Data in Microservices

One of the biggest challenges: each microservice should own its data. No sharing databases!

Database Per Service Pattern

Core Principle

Each microservice has its own database. Other services can't access it directly - they must use the service's API.

Why?

  • Independence: Services can be deployed separately
  • Technology Choice: Use the right database for the job
  • Scalability: Scale databases independently
  • Resilience: One database failure doesn't affect all services
Database Per Service Example
# Order Service - PostgreSQL (Relational)
order_db = PostgreSQL({
    "host": "order-db",
    "database": "orders"
})

# Product Catalog - MongoDB (Document)
catalog_db = MongoDB({
    "host": "catalog-db",
    "database": "products"
})

# Session Store - Redis (Key-Value)
session_db = Redis({
    "host": "session-db"
})

The Challenge: Data Consistency

Problem

Order Service needs customer data, but Customer Service owns it. How do we keep data in sync?

Solutions:

  • API Calls: Query in real-time (simple but slow)
  • Data Replication: Copy data you need (fast but can be stale)
  • Event-Driven: Subscribe to data change events (best balance)

Data Synchronization Patterns

Techniques for maintaining data consistency across services.

Change Data Capture (CDC)

Capture database changes and stream them to other services.

Debezium CDC Configuration
{
  "name": "customer-connector",
  "config": {
    "connector.class": "io.debezium.connector.postgresql.PostgresConnector",
    "database.hostname": "customer-db",
    "database.port": "5432",
    "database.user": "debezium",
    "database.dbname": "customers",
    "table.include.list": "public.customers",
    "topic.prefix": "customer-events"
  }
}

Eventual Consistency

Accept that data won't be immediately consistent across all services - it will become consistent eventually.

Pattern Consistency Availability Use Case
Strong Consistency Immediate Lower Banking transactions
Eventual Consistency Delayed Higher Social media likes

Facebook's Data Consistency

  • Approach: Eventual consistency for most features
  • Example: Like counts may be slightly off for a few seconds
  • Benefit: Massive scalability (2+ billion users)
  • Trade-off: User experience remains good despite slight delays

Advanced Data Patterns

Sophisticated approaches for data management at scale.

Polyglot Persistence

Use different database technologies for different services based on their needs.

Database Selection Strategy
# User Service: PostgreSQL for relational data
users = PostgreSQL("user-db")

# Product Catalog: Elasticsearch for full-text search
products = Elasticsearch("product-search")

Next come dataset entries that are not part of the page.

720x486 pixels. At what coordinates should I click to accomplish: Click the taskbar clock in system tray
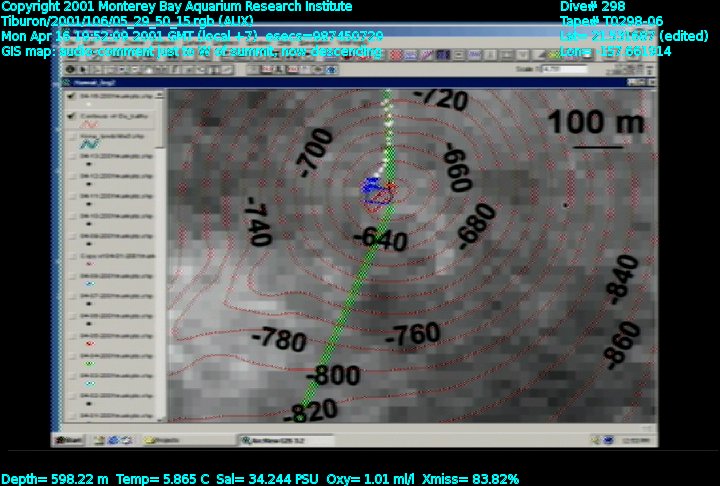(636, 440)
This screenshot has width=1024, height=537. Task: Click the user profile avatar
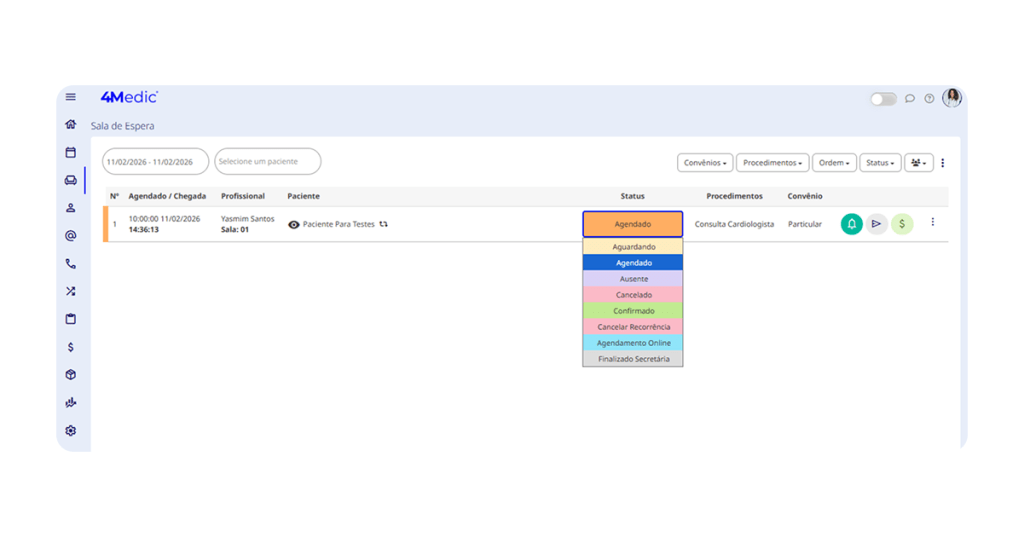tap(952, 98)
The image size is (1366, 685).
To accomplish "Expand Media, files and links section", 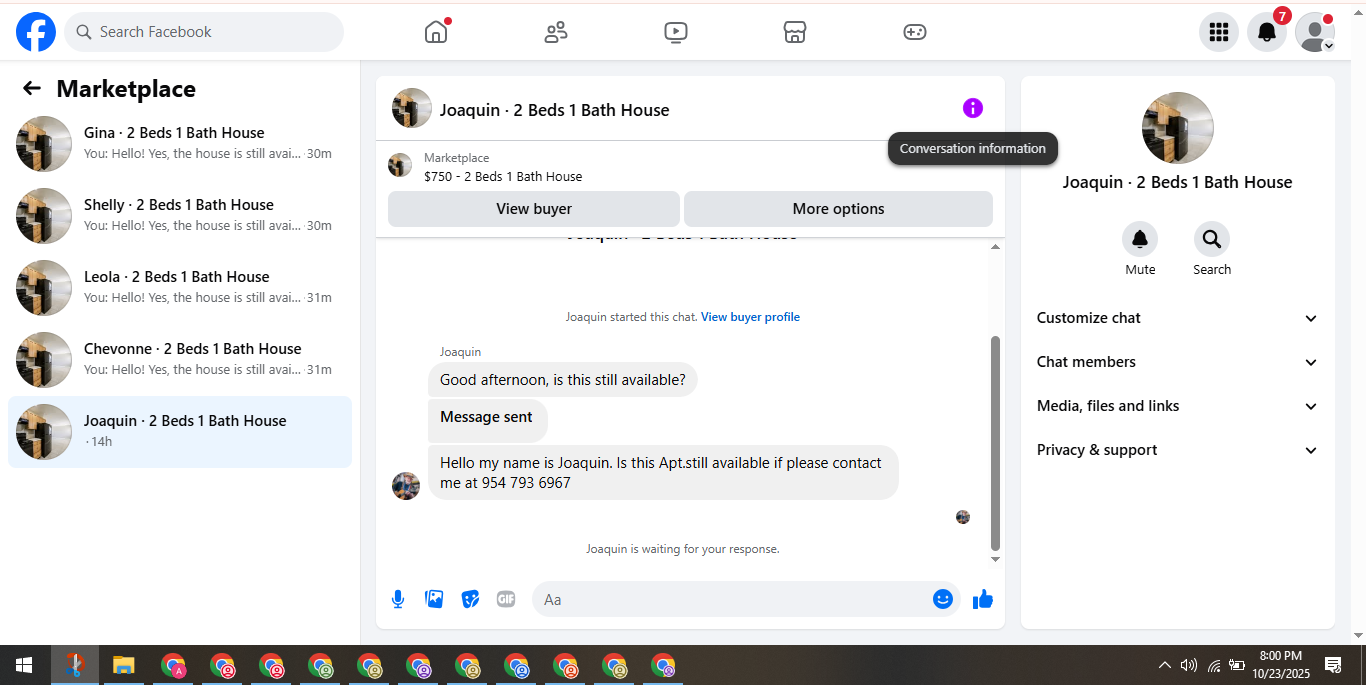I will (x=1178, y=406).
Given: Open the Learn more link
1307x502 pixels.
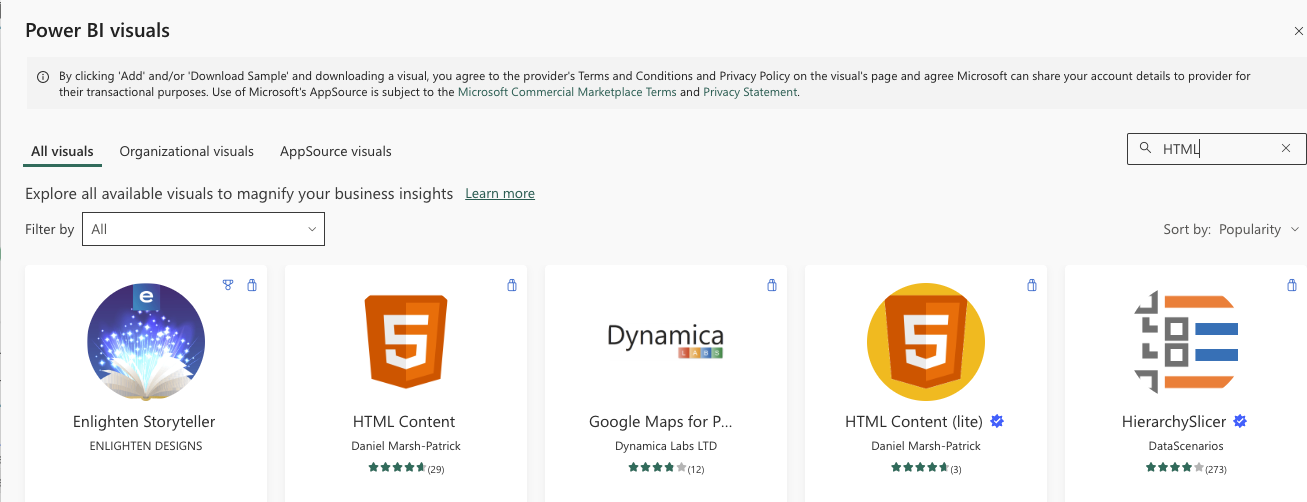Looking at the screenshot, I should point(500,194).
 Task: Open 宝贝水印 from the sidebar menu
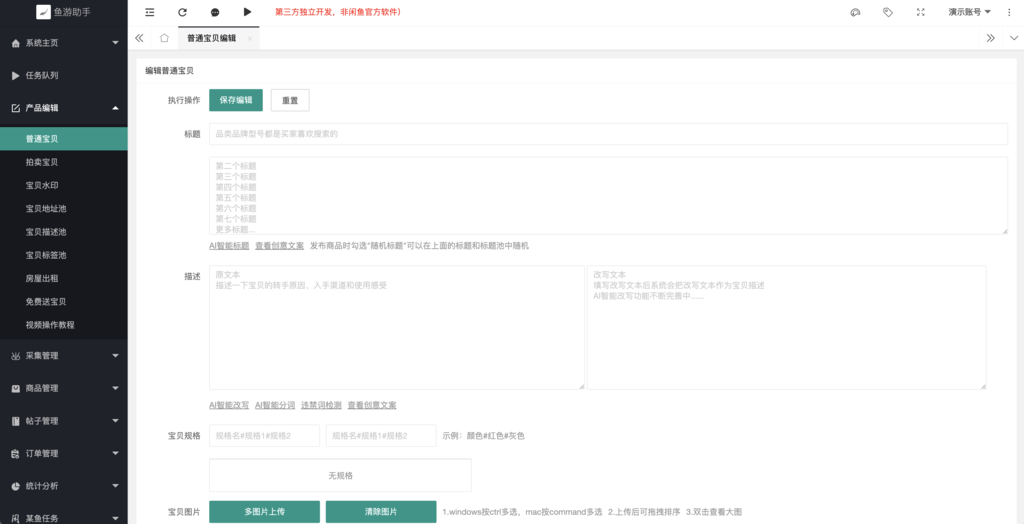pyautogui.click(x=42, y=185)
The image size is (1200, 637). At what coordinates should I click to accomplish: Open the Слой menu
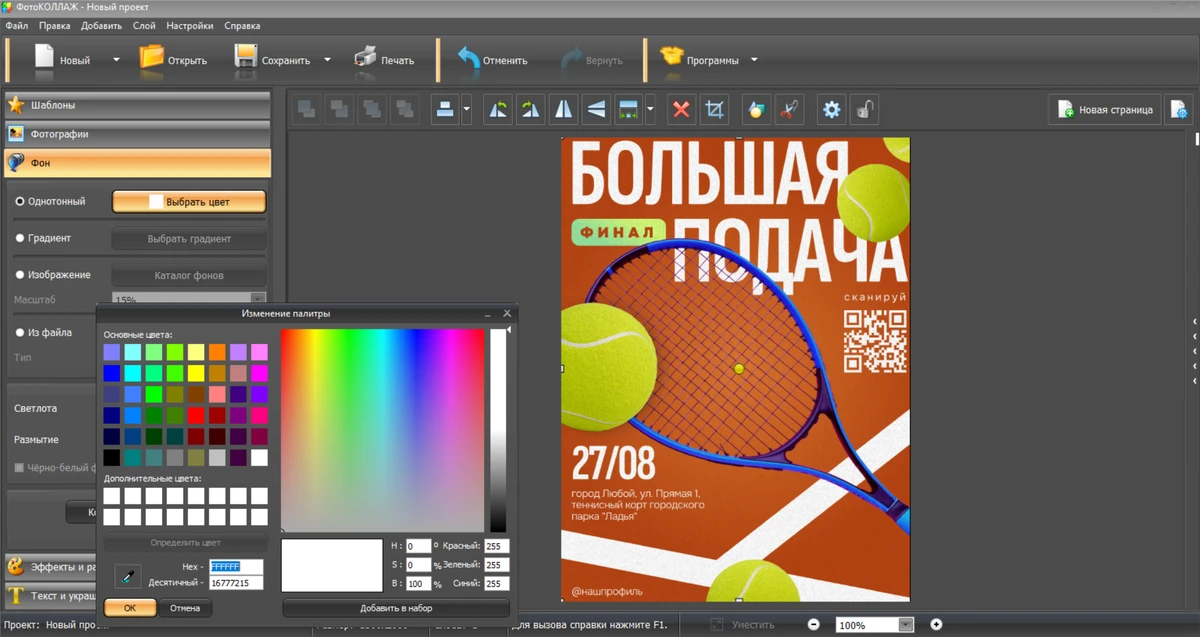point(143,26)
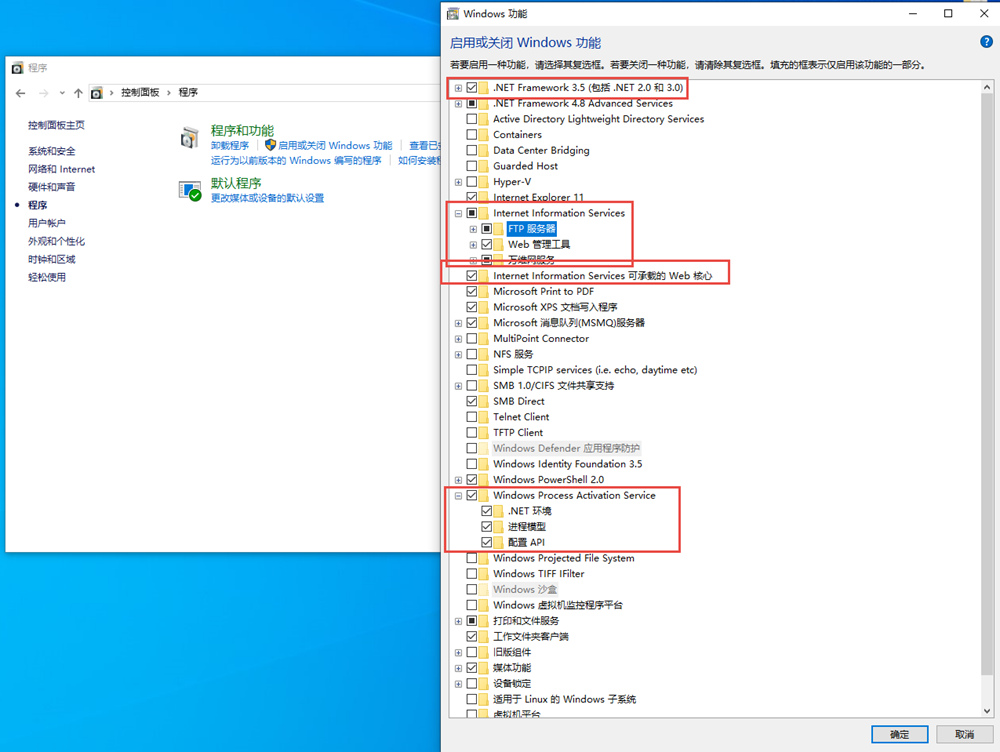Open 用户帐户 in the sidebar
Viewport: 1000px width, 752px height.
(x=47, y=223)
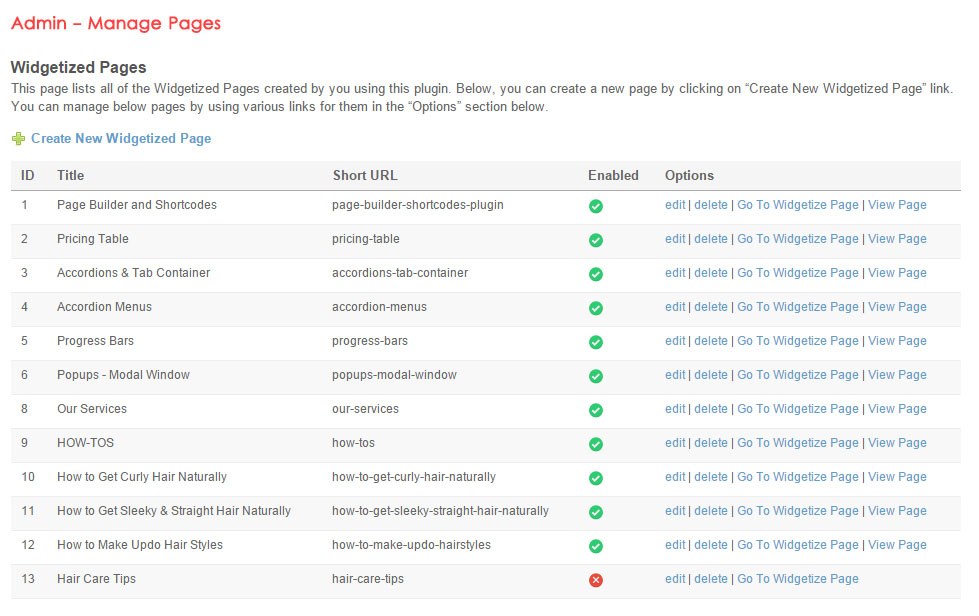The width and height of the screenshot is (979, 616).
Task: Click the red disabled icon for Hair Care Tips
Action: [x=596, y=580]
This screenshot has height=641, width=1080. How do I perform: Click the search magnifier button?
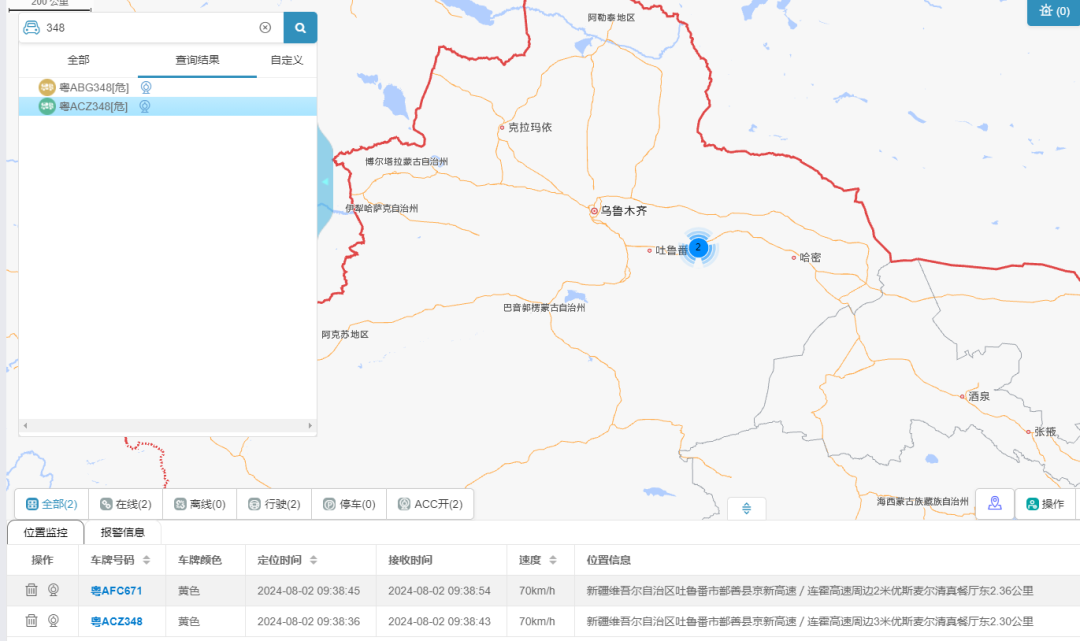[300, 27]
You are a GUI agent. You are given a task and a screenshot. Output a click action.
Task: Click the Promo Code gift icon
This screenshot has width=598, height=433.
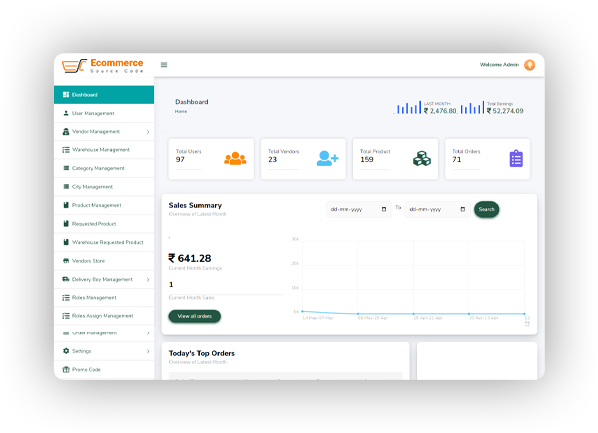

# Shopping Cart: Redis for fast key-value access
cart = Redis("cart-cache")

# Analytics: Cassandra for time-series data
analytics = Cassandra("analytics-db")

# File Storage: S3 for large objects
files = S3("file-bucket")

Data Mesh Architecture

Treat data as a product, with domain teams owning their data end-to-end.

Data Mesh Principles
  • Domain Ownership: Teams own their data pipelines
  • Data as a Product: High-quality, documented, discoverable
  • Self-Serve Platform: Infrastructure for data management
  • Federated Governance: Standards without centralization

Uber's Data Management

  • Scale: 100+ petabytes of data
  • Databases: MySQL, PostgreSQL, Cassandra, Redis, DynamoDB
  • Replication: Kafka for change data capture
  • Key Insight: No one-size-fits-all database solution